Thanks.  I get to Denver several times a year, as I live only 200 miles from there.  I've also been there by train many times, starting in the late 1960's.

I chose Denver as a result of listing my favorite railroads in the pre-AMTRAK era, then thought about cities that were served by them.  Denver had a great many of them, and was physically nearby.  It was a regional railroad hub back then.  Other cities that were considered were Kansas City, Omaha, and Pueblo, CO.

There is a wealth of published material available for any of these cities.  Google Earth was also valuable.

Even though much of the past has been swallowed up by urban development, plenty is left.  My personal prize was finding the Denver and Salt Lake terminal building.  This railroad was kept out of the group that owned Denver Union Station, so had to build its own.  It was abandoned as a railroad station in 1949, but still is used for other purposes.  Its station tracks survived for many years as storage tracks for the big station.

Railroads leave scars on the ground in the West that can last for a century or more.  Studying the area around the ex-D&RGW Burnham shops will reveal the location of a narrow-gauge turntable and roundhouse.  The current Diesel house is still served by a turntable that used to be surrounded by a roundhouse.  It is now only used for turning locomotives.  I have modeled this with no whisker tracks, just a single track approaching it. Burnham Shops is currently in use by UP.  It's facilities are still quite extensive.

The big CB&Q-C&S-AT&SF engine terminal was called Rice.  I have modeled this, but it is not in the same location in relation to the passenger terminal as the actual one.  This location is hard to research now, as it has been built over by an amusement park.

The third terminal, UP's Pullman, was built at the junction of the Kansas Pacific line and the UP's line to Cheyenne.  There is still a small yard and engine terminal there, but most of the yard has been replaced by an intermodal facility used to unload automobile carriers.  This is now part of Commerce City.

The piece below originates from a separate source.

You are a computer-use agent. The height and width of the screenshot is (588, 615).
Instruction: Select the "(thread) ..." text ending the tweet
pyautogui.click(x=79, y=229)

The main yard in Denver did not exist in the area I model.  This is North Yard, located just north of Coors Field.  BNSF has an engine terminal there now.

Most of these railroads are now gone.  One passenger train remains, using a temporary AMTRAK station north of the original, while tracks are being re-installed in the old terminal.
AT&SF, CB&Q, and C&S are now BNSF.  D&RGW and MP are now parts of UP.  Rock Island has ceased to exist.  It entered Denver by trackage rights over UP's Kansas Pacific anyway.  There isn't anything left in the current context of Denver that I am really interested in modeling.

C&S and D&RGW were Denver-based railroads and a source of local pride.